A consciência de nossa própria ignorância tem um preço, como tudo de valor na vida, deve ser buscada a cada dia, com paciência e obstinação. Para alguns seres, o ego é o grande obstáculo a obtê-la, mas alcançá-la é naturalmente difícil para todos nós devido a nossa essência crente e passiva. Isso mesmo! Admitir nossa limitação será um bom começo. Para nós é muito mais natural acreditar do que duvidar, fazer tudo como sempre fizemos do que buscar maneiras diversas. Nossa tendência é crer que as coisas de fato são como elas de início nos parecem ser. Ficamos com a primeira impressão, porque já a dominamos e porque duvidar dá trabalho. Como nos alerta Mark Twain, “É mais fácil enganar as pessoas do que convencê-las de que elas foram enganadas”.
O valor da ignorância é extraordinário e já foi compreendido há muito, por personalidades que conhecemos e até idolatramos mas sobre as quais pouco buscamos saber, como Einstein, Sócrates e Platão. O senso comum do pensamento contemporâneo se mostra inócuo ao ver “conhecimento” e “ignorância” como campos contraditórios, como grandezas inversamente proporcionais. Quanto mais conhecimento obtemos, menos ignorantes ficamos, certo? Na verdade, não. Há, entre conhecimento e ignorância, uma relação diretamente proporcional que Einstein procurou elucidar através de uma concepção chamada “Círculo do Conhecimento”; segundo a qual quanto mais cresce nosso conhecimento, mais cresce nossa consciência sobre o quanto ainda existe para conhecer, ou seja, nossa consciência sobre o quanto somos ignorantes. Parafraseando nosso modesto gênio, “quanto mais cresce nosso círculo de conhecimento, mais cresce, proporcionalmente, nossa circunferência e experiência com a ignorância”.

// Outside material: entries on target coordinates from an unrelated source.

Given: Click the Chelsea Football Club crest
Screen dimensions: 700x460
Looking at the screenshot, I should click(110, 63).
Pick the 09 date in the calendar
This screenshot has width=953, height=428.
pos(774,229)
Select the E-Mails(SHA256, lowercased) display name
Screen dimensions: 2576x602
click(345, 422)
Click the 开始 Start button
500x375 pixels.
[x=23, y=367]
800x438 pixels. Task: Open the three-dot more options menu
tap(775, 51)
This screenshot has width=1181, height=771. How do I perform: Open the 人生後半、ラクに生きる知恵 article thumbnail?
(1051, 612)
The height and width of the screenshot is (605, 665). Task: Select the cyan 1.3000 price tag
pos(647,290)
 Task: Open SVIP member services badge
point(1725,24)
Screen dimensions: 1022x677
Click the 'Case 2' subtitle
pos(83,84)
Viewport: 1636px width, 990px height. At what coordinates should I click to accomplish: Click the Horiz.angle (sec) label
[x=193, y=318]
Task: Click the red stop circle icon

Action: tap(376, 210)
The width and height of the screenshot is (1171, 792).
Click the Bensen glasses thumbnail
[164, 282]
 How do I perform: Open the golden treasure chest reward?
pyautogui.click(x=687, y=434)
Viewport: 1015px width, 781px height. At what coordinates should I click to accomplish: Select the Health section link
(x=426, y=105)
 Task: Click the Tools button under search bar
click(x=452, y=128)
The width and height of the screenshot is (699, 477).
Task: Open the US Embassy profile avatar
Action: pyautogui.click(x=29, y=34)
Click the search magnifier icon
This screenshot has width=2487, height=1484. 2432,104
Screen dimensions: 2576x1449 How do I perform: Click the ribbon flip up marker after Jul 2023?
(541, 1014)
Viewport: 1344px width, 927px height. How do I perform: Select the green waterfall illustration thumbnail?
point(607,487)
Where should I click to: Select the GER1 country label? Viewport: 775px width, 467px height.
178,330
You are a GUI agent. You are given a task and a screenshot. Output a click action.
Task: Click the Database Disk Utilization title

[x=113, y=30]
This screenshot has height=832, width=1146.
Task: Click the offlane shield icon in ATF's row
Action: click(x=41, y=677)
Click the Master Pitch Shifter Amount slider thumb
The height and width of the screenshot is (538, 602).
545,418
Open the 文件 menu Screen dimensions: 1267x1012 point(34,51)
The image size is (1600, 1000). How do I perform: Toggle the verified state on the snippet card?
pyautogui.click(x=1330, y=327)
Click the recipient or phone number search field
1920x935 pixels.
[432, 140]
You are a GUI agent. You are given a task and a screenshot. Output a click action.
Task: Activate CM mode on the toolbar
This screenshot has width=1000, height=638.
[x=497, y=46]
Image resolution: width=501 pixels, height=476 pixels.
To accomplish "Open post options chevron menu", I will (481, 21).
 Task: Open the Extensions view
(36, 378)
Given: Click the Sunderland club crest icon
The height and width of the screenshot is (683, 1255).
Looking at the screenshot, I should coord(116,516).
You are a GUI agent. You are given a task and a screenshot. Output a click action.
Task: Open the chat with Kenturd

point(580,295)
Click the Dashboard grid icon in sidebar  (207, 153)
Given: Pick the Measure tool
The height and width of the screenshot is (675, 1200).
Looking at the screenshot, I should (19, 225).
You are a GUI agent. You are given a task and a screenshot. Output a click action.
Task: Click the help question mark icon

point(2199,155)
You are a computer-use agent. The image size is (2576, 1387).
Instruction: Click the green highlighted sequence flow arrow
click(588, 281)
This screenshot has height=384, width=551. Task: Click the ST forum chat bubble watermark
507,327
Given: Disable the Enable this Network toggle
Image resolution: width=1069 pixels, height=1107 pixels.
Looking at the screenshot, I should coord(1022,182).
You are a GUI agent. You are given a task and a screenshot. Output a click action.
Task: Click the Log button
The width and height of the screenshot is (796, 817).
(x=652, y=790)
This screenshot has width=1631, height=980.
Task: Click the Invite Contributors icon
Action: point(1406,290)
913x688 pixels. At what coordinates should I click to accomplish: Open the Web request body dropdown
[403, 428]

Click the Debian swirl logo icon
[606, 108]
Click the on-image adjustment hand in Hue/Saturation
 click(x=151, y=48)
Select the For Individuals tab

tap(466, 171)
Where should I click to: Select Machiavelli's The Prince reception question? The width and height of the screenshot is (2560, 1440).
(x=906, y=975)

Modesto sim, pois para preferir manter-se ignorante, ou seja, manter-se na posição de eterno aprendiz, é preciso algo que vemos pouco em nosso atual mercado de trabalho: manter o ego em seu lugar. Einstein, talvez o maior gênio que a atual história humana já presenciou, praticava e disseminava essa ideia: “Quanto maior o conhecimento, menor o ego”. É como se admitir sua ignorância motivasse o ser a buscar desesperadamente conhecimento e a entender, conforme adquire conhecimentos, que há muito mais a obter, muito mais do que ele pode comportar. O conhecimento é infinito, mas nossa capacidade e tempo para dominá-lo é, naturalmente, finita. Para alguém que compreende sua pequena e impotente condição faria sentido demonstrar arrogância?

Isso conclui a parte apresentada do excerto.